At the May 1987 Worm Meeting, Ken Kemphues told us about the 
recessive maternal-effect lethal mutation, mei-1 (b284), which has 
properties strikingly similar to our suppressors of ct46 (see Springer 
and Kemphues, this issue).  Both map to the same region and show the 
same early cleavage defects.  We have now shown that our suppressors 
are alleles of mei-1.  mei-1 (b284) both fails to complement the 
recessive maternal-effect lethality of our suppressors and also acts 
as a dominant, trans-acting suppressor of ct46.  Since b284 was 
isolated independently of ct46, it is highly unlikely that the 
suppression results from a specific alteration of the mei-1 product to 
allow it to compensate for the ct46 lesion.  As argued above, the 
dominant suppression probably results from loss of function at the mei-
1 locus.  It is interesting to note that decreasing the wild-type 
activity of mei-1 by one-half in ct46+/+mei-1 animals relative to 
ct46+/++ increases the viability of eggs from 1% to 95% at 25 C.  This 
may indicate that the stoichiometry between the mei-1 and ct46 gene 
products must be precisely controlled.
Unexpectedly, deficiencies of this region (nDF23 and nDf24), which 
should be equivalent to mei-1 null mutations, do not suppress ct46.  
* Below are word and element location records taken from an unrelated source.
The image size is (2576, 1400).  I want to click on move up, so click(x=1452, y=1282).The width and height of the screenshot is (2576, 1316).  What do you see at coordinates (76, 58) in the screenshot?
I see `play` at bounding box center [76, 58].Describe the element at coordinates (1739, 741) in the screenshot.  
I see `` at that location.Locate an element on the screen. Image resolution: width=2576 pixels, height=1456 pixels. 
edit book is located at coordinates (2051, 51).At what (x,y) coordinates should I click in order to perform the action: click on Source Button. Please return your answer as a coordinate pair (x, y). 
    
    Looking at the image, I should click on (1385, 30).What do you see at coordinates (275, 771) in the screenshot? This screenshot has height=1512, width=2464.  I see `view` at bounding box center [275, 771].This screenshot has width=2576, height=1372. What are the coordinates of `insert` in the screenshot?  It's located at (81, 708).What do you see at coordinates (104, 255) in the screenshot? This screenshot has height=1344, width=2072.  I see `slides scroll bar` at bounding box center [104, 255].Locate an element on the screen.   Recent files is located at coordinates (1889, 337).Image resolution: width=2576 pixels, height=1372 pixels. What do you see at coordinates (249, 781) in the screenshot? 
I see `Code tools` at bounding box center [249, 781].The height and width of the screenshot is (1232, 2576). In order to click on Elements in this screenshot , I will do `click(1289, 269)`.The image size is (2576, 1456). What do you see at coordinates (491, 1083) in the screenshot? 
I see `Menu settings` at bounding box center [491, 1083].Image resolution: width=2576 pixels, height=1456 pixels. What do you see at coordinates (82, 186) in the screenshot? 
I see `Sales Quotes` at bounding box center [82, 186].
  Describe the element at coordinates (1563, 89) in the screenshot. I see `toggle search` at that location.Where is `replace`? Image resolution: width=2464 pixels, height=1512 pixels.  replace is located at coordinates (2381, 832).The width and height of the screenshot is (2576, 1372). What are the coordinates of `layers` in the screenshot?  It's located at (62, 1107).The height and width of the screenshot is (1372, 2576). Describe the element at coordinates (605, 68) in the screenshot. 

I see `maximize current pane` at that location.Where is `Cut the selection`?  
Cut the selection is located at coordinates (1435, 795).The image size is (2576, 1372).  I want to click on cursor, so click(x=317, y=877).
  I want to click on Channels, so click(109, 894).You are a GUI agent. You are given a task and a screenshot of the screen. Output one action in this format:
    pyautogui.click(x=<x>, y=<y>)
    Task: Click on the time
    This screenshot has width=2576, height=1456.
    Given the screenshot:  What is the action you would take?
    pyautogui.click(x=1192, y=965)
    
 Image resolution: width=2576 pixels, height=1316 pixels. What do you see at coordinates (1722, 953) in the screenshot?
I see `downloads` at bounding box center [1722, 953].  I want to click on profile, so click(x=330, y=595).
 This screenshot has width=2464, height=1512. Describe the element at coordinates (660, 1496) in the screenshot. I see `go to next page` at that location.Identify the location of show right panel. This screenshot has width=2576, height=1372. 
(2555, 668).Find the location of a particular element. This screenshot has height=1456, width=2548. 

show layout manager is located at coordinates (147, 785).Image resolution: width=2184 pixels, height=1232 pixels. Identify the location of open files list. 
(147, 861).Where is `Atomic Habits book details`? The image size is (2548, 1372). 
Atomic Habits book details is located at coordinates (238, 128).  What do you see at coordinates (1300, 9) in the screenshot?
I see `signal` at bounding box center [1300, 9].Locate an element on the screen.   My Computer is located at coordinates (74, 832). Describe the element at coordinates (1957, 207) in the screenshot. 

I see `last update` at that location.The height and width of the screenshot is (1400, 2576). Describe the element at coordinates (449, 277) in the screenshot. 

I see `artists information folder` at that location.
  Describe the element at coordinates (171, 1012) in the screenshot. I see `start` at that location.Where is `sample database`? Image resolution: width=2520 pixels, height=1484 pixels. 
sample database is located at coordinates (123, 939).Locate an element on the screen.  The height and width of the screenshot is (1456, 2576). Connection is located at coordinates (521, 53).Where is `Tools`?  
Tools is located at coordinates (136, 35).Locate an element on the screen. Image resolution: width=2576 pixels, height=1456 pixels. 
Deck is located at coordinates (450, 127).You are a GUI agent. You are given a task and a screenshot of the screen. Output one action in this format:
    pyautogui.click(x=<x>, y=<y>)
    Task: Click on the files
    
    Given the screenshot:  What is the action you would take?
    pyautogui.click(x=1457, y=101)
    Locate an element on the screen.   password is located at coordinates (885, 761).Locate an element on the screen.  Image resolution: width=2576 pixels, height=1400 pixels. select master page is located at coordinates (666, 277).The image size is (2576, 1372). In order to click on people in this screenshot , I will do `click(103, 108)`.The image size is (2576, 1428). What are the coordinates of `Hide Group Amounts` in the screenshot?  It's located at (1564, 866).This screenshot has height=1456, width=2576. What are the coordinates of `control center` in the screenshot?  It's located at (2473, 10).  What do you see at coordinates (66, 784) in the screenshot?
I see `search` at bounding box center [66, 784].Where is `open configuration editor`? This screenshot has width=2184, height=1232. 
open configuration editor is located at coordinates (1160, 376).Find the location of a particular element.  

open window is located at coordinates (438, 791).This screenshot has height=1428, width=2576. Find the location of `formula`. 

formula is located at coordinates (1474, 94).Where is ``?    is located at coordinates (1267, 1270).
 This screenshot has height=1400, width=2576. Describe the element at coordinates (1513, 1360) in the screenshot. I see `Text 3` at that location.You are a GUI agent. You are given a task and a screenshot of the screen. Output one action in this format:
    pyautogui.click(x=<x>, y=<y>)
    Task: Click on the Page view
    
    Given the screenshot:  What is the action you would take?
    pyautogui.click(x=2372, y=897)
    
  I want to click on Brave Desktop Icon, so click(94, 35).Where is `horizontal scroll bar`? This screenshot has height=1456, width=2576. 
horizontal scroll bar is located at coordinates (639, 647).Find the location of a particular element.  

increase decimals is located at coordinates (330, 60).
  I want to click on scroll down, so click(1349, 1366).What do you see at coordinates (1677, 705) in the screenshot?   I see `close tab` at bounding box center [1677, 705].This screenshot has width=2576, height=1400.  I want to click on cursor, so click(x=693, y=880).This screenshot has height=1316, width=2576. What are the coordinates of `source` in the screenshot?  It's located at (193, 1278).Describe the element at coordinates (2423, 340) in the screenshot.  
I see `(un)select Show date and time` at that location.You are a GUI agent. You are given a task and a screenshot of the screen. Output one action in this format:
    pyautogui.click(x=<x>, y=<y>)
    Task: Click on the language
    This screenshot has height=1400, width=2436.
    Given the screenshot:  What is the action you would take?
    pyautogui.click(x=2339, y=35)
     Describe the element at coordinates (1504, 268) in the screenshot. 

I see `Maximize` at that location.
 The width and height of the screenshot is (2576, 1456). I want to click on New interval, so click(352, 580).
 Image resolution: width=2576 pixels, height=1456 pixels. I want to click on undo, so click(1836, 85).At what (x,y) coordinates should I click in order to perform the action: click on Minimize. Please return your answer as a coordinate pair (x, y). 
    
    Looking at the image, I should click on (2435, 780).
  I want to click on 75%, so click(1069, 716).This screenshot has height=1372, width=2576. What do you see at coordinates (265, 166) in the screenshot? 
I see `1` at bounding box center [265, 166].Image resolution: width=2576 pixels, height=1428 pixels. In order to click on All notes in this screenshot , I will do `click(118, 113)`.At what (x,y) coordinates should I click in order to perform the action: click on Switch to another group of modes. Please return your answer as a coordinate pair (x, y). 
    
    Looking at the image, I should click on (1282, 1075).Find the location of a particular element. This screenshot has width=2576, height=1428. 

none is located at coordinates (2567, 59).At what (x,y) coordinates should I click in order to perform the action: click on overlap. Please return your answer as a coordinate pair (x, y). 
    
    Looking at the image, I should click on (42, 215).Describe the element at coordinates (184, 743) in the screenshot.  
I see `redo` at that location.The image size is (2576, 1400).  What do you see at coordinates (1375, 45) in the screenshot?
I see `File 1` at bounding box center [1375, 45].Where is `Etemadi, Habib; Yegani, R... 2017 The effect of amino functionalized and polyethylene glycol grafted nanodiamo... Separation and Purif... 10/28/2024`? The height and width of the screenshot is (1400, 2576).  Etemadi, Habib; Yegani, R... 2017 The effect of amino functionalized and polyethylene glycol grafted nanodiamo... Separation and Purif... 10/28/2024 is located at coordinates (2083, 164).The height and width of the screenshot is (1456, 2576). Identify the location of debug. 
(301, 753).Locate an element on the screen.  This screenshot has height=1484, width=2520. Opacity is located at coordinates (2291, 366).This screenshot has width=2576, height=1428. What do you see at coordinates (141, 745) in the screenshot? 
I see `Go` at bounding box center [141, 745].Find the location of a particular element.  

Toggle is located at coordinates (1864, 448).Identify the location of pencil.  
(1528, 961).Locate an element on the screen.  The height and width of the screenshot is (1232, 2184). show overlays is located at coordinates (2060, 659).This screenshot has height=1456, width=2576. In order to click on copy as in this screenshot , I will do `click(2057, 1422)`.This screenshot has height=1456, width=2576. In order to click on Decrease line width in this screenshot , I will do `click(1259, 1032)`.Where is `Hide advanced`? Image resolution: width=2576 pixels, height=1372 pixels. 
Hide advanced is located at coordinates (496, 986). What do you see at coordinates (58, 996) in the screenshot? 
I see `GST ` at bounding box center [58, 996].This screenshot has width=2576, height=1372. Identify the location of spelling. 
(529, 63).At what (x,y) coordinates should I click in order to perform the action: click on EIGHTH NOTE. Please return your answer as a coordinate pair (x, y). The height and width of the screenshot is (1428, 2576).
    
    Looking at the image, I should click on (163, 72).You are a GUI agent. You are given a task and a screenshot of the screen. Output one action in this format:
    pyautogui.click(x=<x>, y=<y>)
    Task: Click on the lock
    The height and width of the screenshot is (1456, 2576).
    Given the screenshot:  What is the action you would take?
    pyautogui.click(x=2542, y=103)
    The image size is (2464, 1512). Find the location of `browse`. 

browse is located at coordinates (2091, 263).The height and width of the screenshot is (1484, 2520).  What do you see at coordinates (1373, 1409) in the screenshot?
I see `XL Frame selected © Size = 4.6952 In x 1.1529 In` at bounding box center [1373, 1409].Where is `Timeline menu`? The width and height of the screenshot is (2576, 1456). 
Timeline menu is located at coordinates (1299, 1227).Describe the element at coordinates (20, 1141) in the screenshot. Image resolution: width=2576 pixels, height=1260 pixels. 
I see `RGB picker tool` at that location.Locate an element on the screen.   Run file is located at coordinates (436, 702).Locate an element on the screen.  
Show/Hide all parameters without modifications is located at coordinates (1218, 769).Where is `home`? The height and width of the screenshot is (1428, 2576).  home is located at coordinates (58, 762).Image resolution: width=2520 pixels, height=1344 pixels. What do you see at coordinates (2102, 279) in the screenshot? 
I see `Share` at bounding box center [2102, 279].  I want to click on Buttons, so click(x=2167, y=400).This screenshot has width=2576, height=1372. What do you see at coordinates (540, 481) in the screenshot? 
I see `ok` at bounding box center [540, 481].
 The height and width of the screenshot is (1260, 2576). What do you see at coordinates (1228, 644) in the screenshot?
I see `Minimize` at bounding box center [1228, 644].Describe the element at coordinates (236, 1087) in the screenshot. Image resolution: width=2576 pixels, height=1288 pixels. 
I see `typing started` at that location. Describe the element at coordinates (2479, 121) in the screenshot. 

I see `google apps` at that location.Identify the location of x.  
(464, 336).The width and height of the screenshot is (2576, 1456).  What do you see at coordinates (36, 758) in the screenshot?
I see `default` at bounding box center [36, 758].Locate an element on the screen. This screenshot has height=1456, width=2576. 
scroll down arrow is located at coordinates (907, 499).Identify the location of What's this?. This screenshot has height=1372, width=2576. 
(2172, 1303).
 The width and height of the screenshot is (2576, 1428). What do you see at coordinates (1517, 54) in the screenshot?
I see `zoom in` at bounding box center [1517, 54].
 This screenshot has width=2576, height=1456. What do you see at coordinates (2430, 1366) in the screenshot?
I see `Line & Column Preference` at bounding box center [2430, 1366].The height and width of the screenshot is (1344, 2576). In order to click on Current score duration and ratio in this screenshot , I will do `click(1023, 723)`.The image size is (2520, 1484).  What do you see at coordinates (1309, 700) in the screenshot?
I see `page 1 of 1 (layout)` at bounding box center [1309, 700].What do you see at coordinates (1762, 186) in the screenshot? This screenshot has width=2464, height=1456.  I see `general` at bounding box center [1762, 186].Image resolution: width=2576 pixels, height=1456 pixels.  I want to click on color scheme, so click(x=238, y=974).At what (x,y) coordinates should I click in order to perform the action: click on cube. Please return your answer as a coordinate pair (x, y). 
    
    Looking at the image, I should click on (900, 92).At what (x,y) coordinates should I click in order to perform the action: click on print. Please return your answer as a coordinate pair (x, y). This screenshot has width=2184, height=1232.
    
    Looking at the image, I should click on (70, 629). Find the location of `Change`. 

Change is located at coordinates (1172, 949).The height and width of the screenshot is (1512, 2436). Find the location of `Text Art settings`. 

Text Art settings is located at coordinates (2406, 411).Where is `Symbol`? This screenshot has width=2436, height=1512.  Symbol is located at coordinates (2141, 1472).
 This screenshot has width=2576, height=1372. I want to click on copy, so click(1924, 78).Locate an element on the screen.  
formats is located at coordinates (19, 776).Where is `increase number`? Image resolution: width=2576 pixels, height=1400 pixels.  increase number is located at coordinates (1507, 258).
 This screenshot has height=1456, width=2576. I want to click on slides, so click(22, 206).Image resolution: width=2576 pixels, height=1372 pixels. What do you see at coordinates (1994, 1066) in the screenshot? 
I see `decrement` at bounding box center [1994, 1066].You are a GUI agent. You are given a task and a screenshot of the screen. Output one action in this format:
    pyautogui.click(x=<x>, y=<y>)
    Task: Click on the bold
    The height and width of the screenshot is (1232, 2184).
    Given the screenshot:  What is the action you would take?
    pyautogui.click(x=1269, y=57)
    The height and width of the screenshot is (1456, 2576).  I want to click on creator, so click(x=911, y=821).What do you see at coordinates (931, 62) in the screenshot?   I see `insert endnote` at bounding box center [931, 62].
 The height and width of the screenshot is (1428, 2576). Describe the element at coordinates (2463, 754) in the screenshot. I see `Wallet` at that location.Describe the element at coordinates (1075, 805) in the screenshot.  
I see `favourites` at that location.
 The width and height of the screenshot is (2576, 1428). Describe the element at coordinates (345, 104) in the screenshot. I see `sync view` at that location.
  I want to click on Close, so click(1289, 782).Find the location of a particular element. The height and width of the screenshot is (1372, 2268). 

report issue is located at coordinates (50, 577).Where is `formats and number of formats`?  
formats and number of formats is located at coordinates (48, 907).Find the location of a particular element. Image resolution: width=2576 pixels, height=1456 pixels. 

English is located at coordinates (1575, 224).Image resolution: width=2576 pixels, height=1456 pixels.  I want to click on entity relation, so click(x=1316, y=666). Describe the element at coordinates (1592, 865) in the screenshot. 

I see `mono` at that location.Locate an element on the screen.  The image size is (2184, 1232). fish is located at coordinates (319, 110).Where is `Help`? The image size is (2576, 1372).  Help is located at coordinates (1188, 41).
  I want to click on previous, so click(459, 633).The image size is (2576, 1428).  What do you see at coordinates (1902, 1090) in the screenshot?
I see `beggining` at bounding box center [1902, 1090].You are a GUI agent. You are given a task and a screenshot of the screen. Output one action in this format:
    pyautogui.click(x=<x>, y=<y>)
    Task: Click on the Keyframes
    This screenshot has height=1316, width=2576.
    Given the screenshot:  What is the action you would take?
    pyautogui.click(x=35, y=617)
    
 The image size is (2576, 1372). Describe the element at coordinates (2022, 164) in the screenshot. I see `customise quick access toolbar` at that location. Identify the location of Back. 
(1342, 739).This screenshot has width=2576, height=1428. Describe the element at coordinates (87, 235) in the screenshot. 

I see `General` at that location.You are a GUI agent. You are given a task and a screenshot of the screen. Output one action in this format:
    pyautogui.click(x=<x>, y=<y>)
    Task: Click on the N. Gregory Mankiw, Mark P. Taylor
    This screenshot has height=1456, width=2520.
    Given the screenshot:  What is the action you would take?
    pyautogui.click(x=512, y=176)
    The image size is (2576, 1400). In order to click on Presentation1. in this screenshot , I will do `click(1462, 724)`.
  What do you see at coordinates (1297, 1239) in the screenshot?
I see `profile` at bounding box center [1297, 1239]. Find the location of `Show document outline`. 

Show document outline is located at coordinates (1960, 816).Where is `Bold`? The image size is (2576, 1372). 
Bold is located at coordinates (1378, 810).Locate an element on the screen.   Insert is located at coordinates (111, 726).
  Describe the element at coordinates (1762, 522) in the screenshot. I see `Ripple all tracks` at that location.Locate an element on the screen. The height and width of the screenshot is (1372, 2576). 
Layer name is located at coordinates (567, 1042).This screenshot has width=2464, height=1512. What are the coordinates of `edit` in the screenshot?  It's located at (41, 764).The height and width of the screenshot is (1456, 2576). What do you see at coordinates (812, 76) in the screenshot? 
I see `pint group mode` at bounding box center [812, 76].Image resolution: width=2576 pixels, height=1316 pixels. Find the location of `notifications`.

This may indicate that the suppression requires the presence of a non-
functional mei-1 product, or that there are additional genes removed 
by these deficiencies which interact with the ct46 and mei-1.  One 
such gene may have been defined by ct61(I), another member of our 
collection of ts, dominant maternal-effect lethal mutations.
Embryos from ct61/+ mothers show defects distinct from those caused 
by ct46, zyg-9, or mei-1 mutations.  The early cleavage furrows are 
indistinct and the spindles appear to be reduced in size.  A very 
surprising result is that the defects resulting from ct61 are also 
suppressed by mei-1 alleles.  At 25 C, only 0.3% of the eggs from 
ct61/+ mothers hatch, but 95% of the eggs from +ct61/mei-1+ mothers do 
so.  ct61 is linked to ct46, but maps approximately 2 cM to the right, 
in the unc-29 - lin-11 interval.  ct46 and ct61 were re-mapped to 
exclude the possibility that the stocks were mixed up.  In addition, 
we were able to isolate ++ recombinants from ct46+/+ct61 animals at 
the expected frequency.  Like ct46, ct61 is not suppressed by the 
deficiencies nDf23 and nDf24.  These deficiencies remove the ct46 and 
ct61 loci in addition to mei-1, which may account for why they do not 
suppress similarly to the mei-1 mutations.
Thus, ct46, ct61 and mei-1 appear to represent three maternally 
active genes whose products may interact during the first cleavage 
division.  We are currently testing ct61 for enhancement of zyg-9 
mutations, and we will examine the phenotypes of double mutants of 
ct61, ct46, mei-1 and zyg-9 to determine epistatic interactions.